另外,如无特殊说明,本发明所用到的试剂、组分均可通过市售商购获得,如果没有特别说明,本发明所记载的任何范围包括端值以及端值之间的任何数值以及以端值或者端值之间的任意数值所构成的任意子范围。
本发明的有益效果如下:
1、本发明培养基配方简单,成本低廉,化学成分明确,不含动物源性成分,不含蛋白提取物和水解物,因此批次之间均一稳定,没有潜在引入动物源性和人源性病原微生物的风险,更加安全,可以应用在临床研究和临床实验人神经干细胞的培养中。
2、本发明首次将信号通路调控小分子应用到了人神经干细胞的培养中,在信号通路调控小分子的作用下,可以长期支持各种来源的人神经干细胞的快速增殖和干性的维持,成功解决了人神经干细胞在体外培养易分化和难以长期扩增的技术问题。
附图说明
下面结合附图对本发明的具体实施方式作进一步详细的说明。
图1示出人神经干细胞在实验组和对照组培养基中培养10代后的形态图。
图2示出流式细胞术检测人神经干细胞分别在实验组和对照组培养基中培养10代后神经干细胞标志基因Nestin的表达比例。
图3示出人神经干细胞在实验组培养基中培养10代后Nestin免疫荧光染色图片。
图4示出人神经干细胞随机分化10天后免疫荧光检测神经元标志基因TUJ1和胶质细胞标志基因GFAP的表达情况。
具体实施方式
为了更清楚地说明本发明,下面结合优选实施例和附图对本发明做进一步的说明。附图中相似的部件以相同的附图标记进行表示。本领域技术人员应当理解,下面所具体描述的内容是说明性的而非限制性的,不应以此限制本发明的保护范围。

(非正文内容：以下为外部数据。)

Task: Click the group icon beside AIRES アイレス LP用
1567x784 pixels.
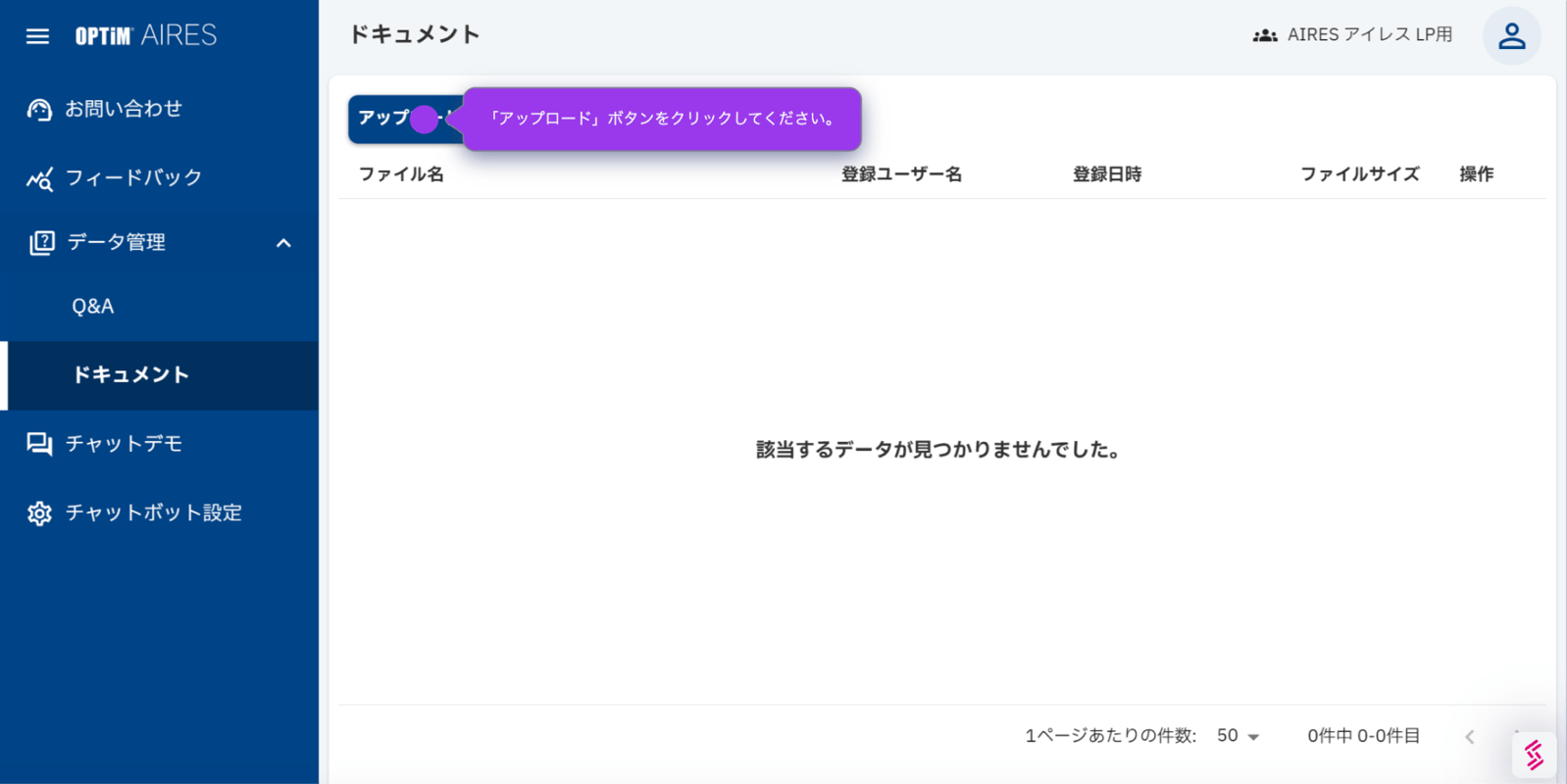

本发明中实施例中所使用的基础培养基DMEM/F12medium和Neurobasal medium购自Life Technologies;生长因子bFGF和EGF购自Peprotech;其他材料均为本领域常用材料。
实施例1 人神经干细胞培养基
一种人神经干细胞培养基,所述培养基包括以下组分:
基础培养基(体积比):50%DMEM/F12medium和50%Neurobasal medium。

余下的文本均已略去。